An animated image of GFS simulated total atmospheric ozone concentration, forecast from 00UTC on July 12, 2012 to July 16, 2012 at 00UTC—a four day forecast—in three hourly intervals. The lowest concentrations of ozone on the planet reside over the Antarctic during this period. This image was produced with the Grid Analysis and Display System (GrADS) and ImageMagick.
The Global Forecast System (GFS) is a weather forecast model produced by the National Centers for Environmental Prediction (NCEP). Dozens of atmospheric and land-soil variables are available through this dataset, from temperatures, winds, and precipitation to soil moisture and atmospheric ozone concentration. The entire globe is covered by the GFS at a base horizontal resolution of 18 miles (28 kilometers) between grid points, which is used by the operational forecasters who predict weather out to 16 days in the future. Horizontal resolution drops to 44 miles (70 kilometers) between grid point for forecasts between one week and two weeks. The GFS model is a coupled model, composed of four separate models (an atmosphere model, an ocean model, a land/soil model, and a sea ice model), which work together to provide an accurate picture of weather conditions. Changes are regularly made to the GFS model to improve its performance and forecast accuracy. It is a constantly evolving and improving weather model. Gridded data are available for download through NOMADS. Forecast products and more information on GFS are available at the GFS homepage.
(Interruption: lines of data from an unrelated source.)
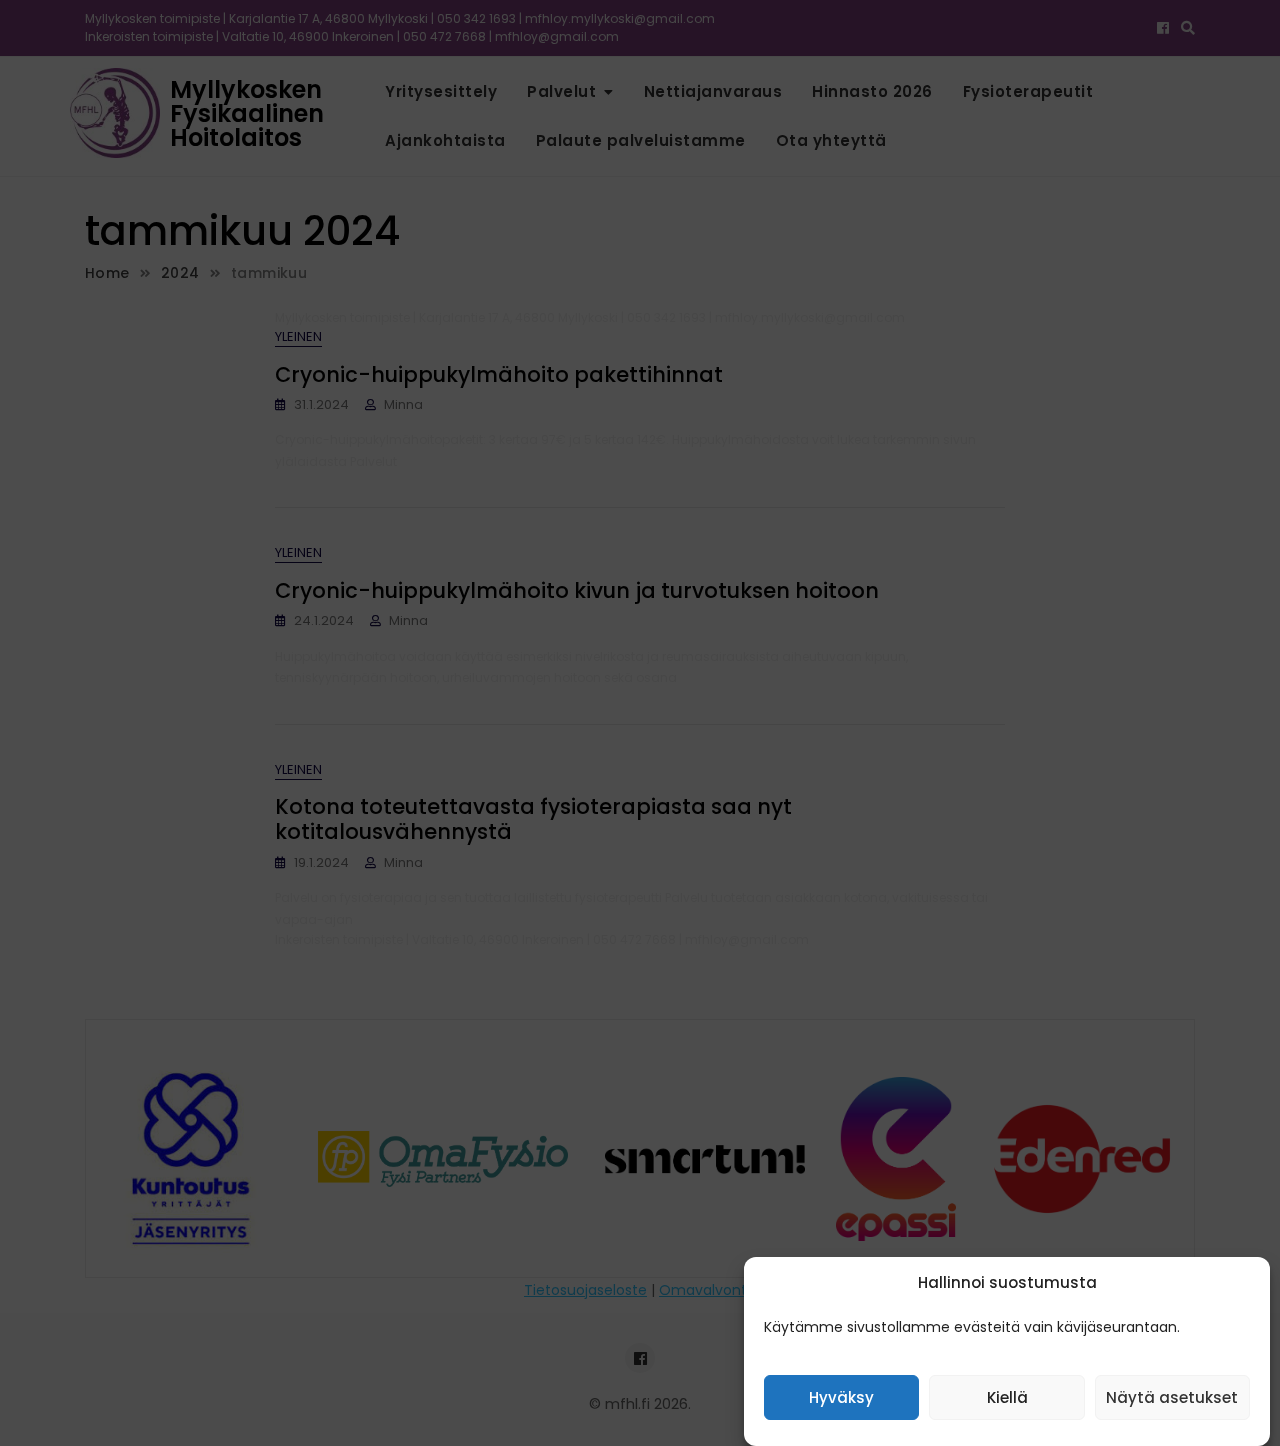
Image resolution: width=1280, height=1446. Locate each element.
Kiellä (1007, 1398)
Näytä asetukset (1172, 1398)
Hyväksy (841, 1398)
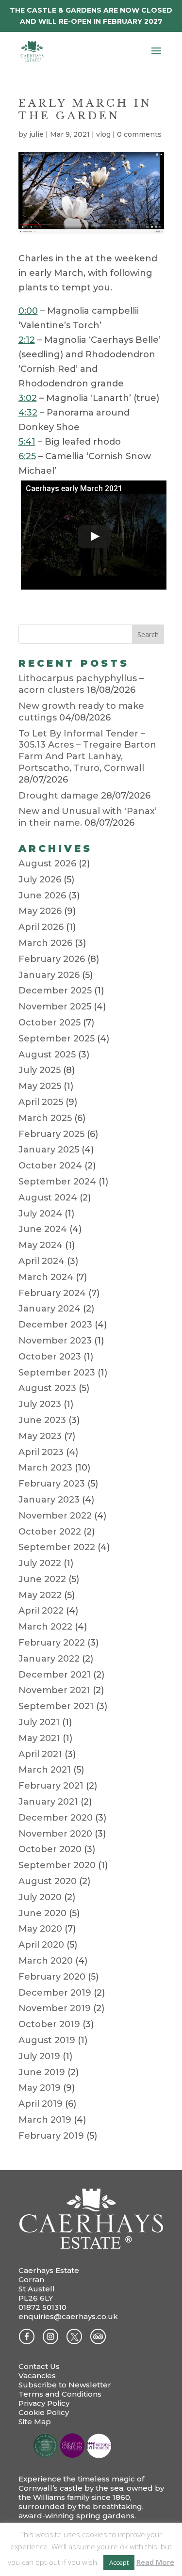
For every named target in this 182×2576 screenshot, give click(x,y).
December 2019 (54, 1992)
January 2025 (48, 1149)
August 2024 (47, 1197)
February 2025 (51, 1134)
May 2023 (40, 1436)
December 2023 (55, 1324)
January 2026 (49, 975)
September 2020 (57, 1865)
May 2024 (40, 1245)
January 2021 (48, 1801)
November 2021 (54, 1690)
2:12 (26, 340)
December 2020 (55, 1817)
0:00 (28, 310)
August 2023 (47, 1388)
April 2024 (41, 1261)
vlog (103, 134)
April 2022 (41, 1610)
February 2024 (52, 1293)
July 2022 (39, 1563)
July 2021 (39, 1722)
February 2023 (51, 1483)
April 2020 (41, 1944)
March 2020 (45, 1960)
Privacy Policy (43, 2403)
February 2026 (51, 959)
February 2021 (50, 1785)
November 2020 (55, 1833)
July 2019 (39, 2056)
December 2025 (55, 990)
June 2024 (42, 1229)
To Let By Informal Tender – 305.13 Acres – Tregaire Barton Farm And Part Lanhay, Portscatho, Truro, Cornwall (87, 750)
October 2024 (50, 1165)
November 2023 (55, 1340)
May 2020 (40, 1928)
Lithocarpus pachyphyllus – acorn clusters (81, 684)
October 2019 (49, 2024)
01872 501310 (42, 2307)
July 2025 (39, 1070)
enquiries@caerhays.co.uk (68, 2316)
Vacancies (37, 2375)
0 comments (139, 134)
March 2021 (44, 1769)
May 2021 (39, 1738)
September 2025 (56, 1038)
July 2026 (39, 879)
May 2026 (40, 911)
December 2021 (54, 1674)
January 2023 (49, 1499)
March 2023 (45, 1467)
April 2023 (41, 1452)
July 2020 (40, 1897)
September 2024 (57, 1181)
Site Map (34, 2421)
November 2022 (55, 1515)
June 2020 (42, 1913)
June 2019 (41, 2072)
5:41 (26, 441)
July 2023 (39, 1404)
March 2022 (45, 1626)
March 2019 (44, 2119)
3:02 (27, 398)
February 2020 (51, 1976)
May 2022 (40, 1595)
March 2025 (45, 1118)
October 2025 (49, 1022)
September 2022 (56, 1547)
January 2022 (49, 1658)
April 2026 (41, 927)
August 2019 (46, 2040)
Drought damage (58, 795)
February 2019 (51, 2135)
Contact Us (39, 2366)
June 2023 (42, 1420)
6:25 (27, 456)
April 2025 (40, 1102)
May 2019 (39, 2087)
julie (36, 134)
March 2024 (45, 1277)
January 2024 (49, 1308)
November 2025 (54, 1006)
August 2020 (47, 1881)
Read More (155, 2562)
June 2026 (42, 895)
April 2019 (40, 2103)
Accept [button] (119, 2562)
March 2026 (45, 943)
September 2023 (56, 1372)
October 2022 (49, 1531)
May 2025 (39, 1086)
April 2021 (40, 1754)
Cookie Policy (43, 2412)
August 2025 (47, 1054)
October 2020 (50, 1849)
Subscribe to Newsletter (64, 2384)
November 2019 (54, 2008)
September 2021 (56, 1706)
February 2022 (51, 1642)
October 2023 (49, 1356)
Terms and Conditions (59, 2394)
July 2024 (40, 1213)
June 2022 (42, 1579)
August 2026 (47, 863)
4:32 (27, 412)
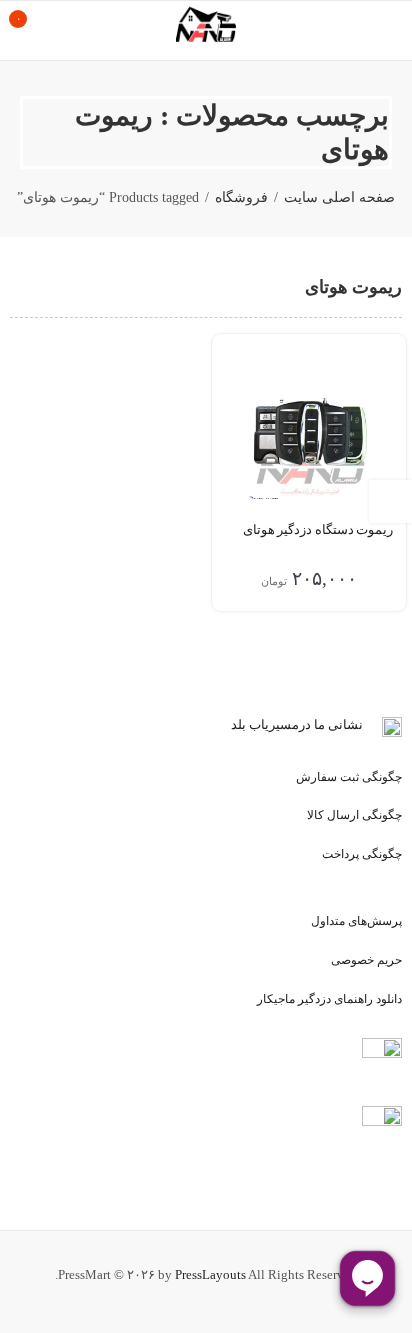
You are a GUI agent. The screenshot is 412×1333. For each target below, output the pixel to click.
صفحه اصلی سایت (339, 197)
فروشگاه (241, 197)
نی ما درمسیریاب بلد (287, 724)
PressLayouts (210, 1274)
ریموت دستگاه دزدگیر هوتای (318, 529)
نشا (353, 724)
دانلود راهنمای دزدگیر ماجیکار (329, 999)
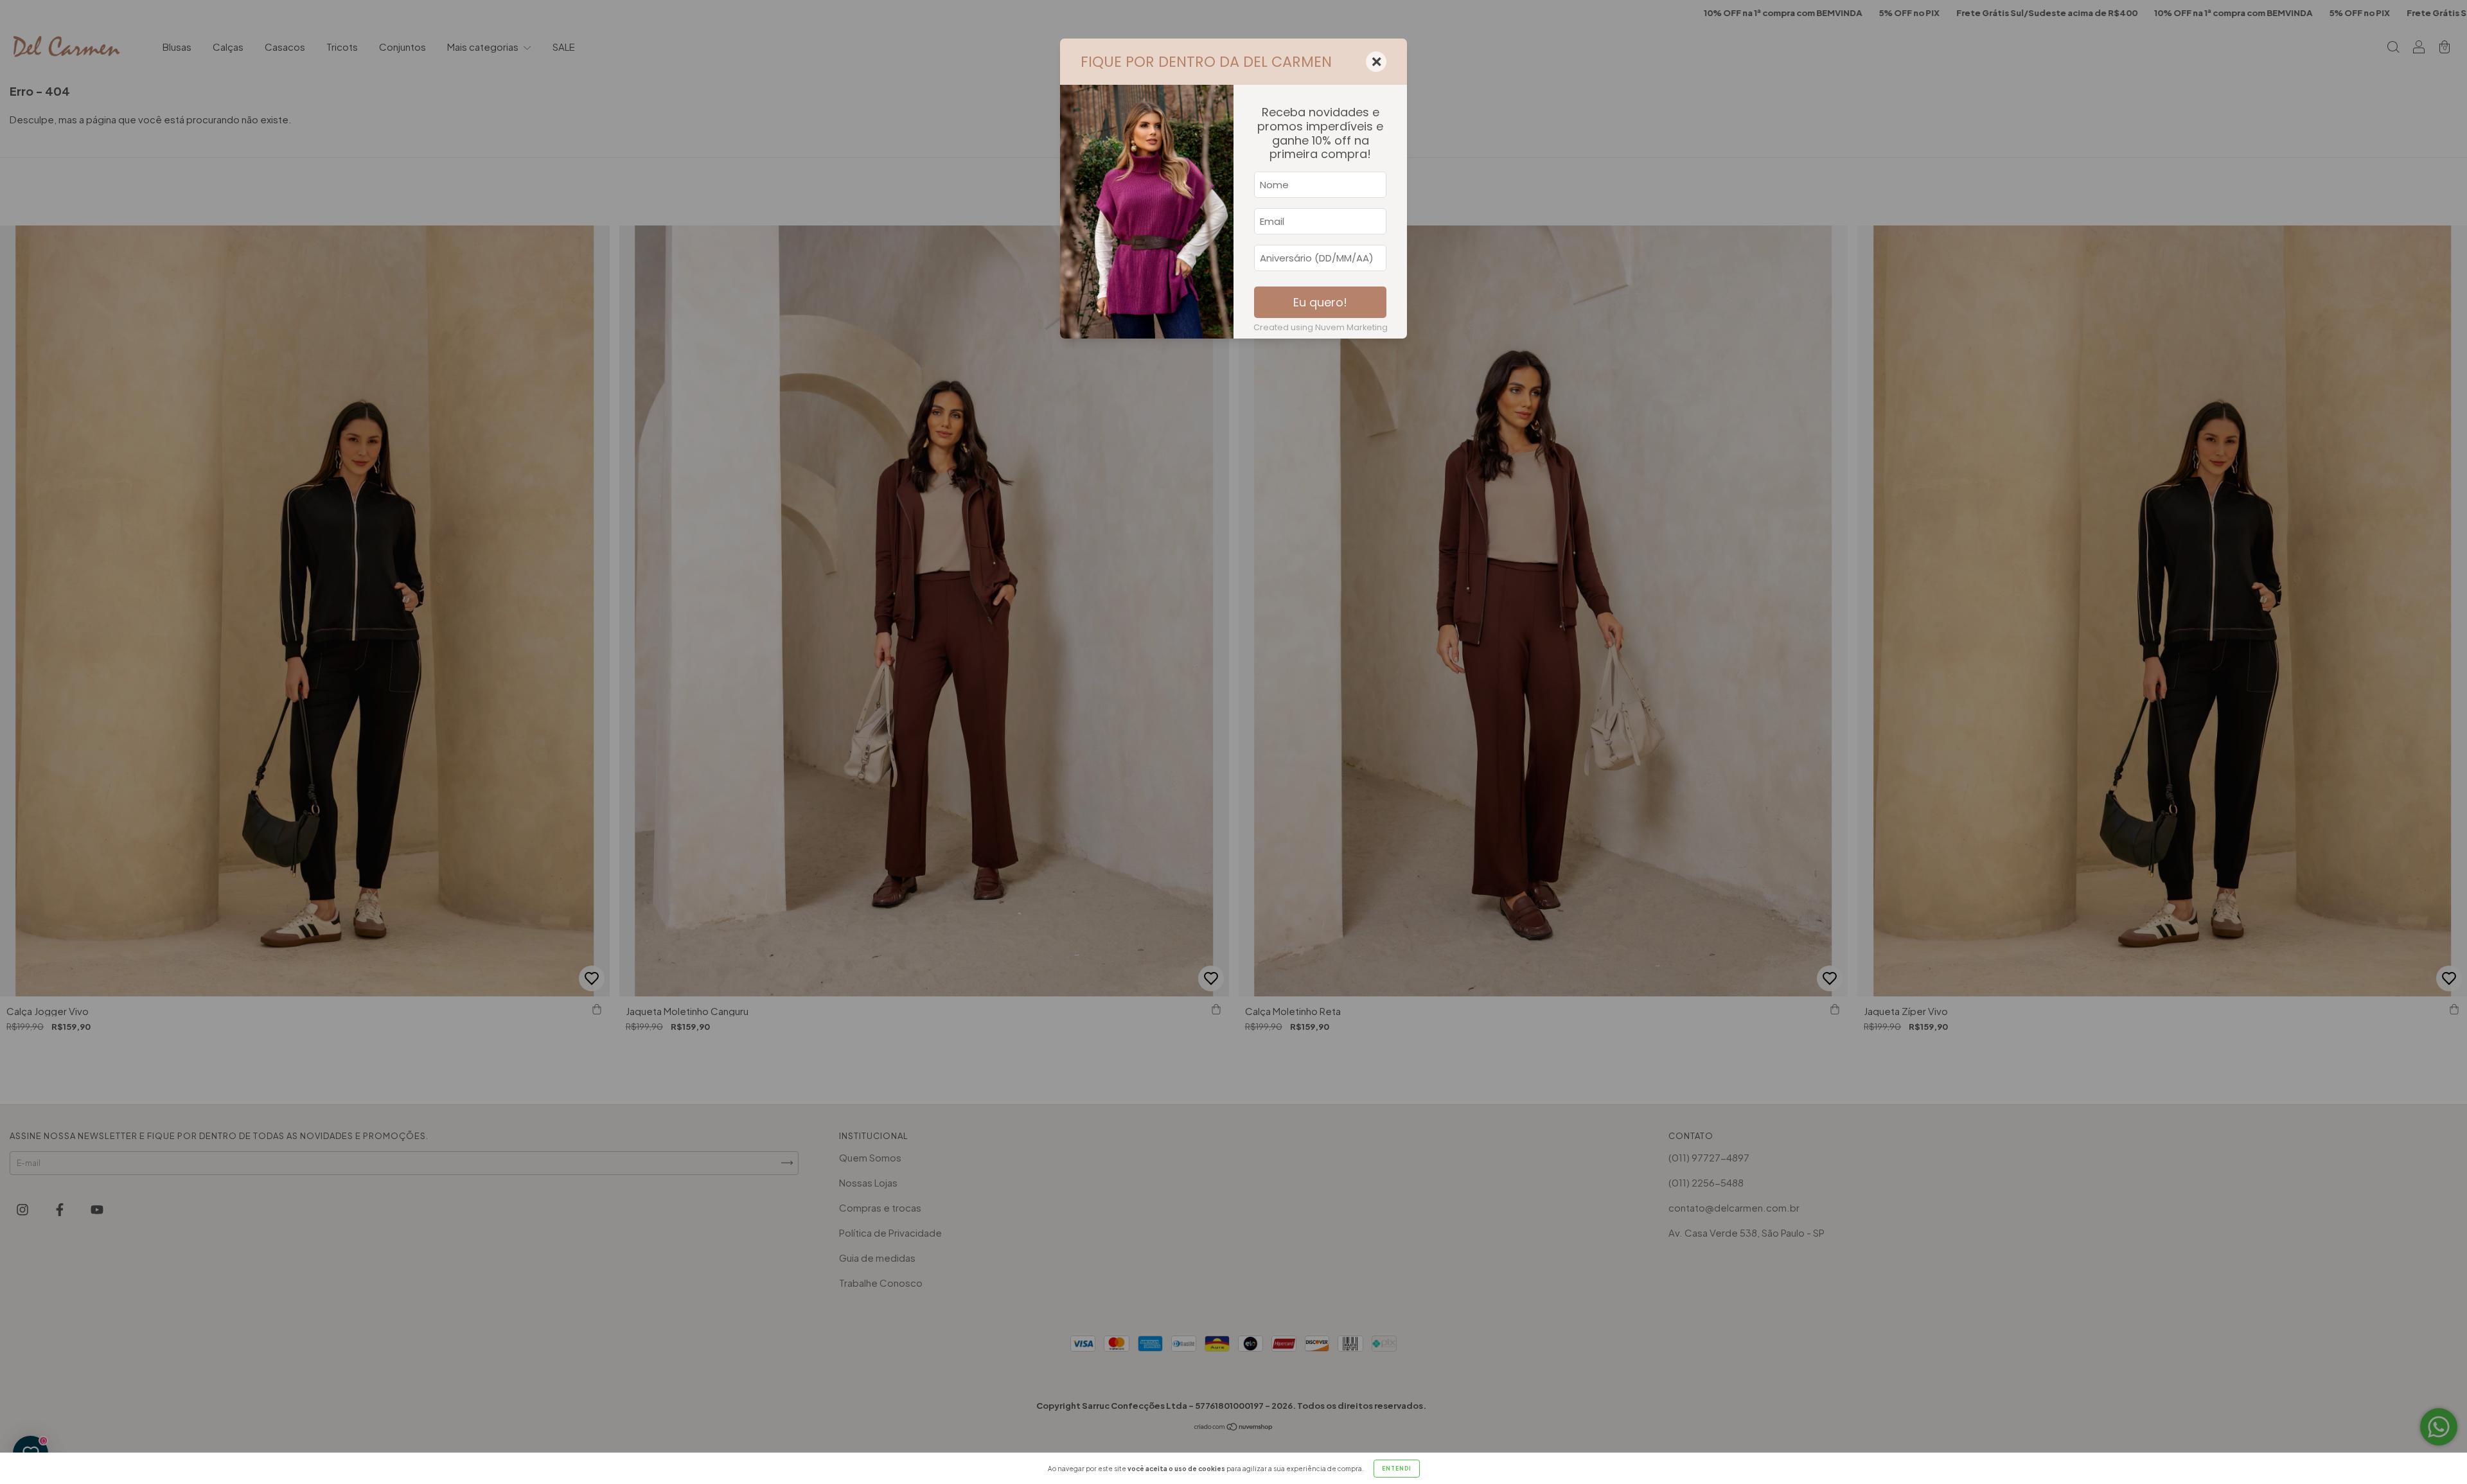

A global analysis plot of GFS surface temperatures, in degrees Celsius, for July 12, 2012 at 00UTC. At this time, the highest surface temperatures on the planet are in the Sonoran Desert in northwest Mexico and the southwestern United States. The extreme maximum temperature is 56.5°C, or 134°F. This graphic was generated by downloading a subset of GFS data through the NOMADS THREDDS Data Server (TDS) then visualizing with NOAA's Pacific Marine Environmental Laboratory's ferret visualization tool.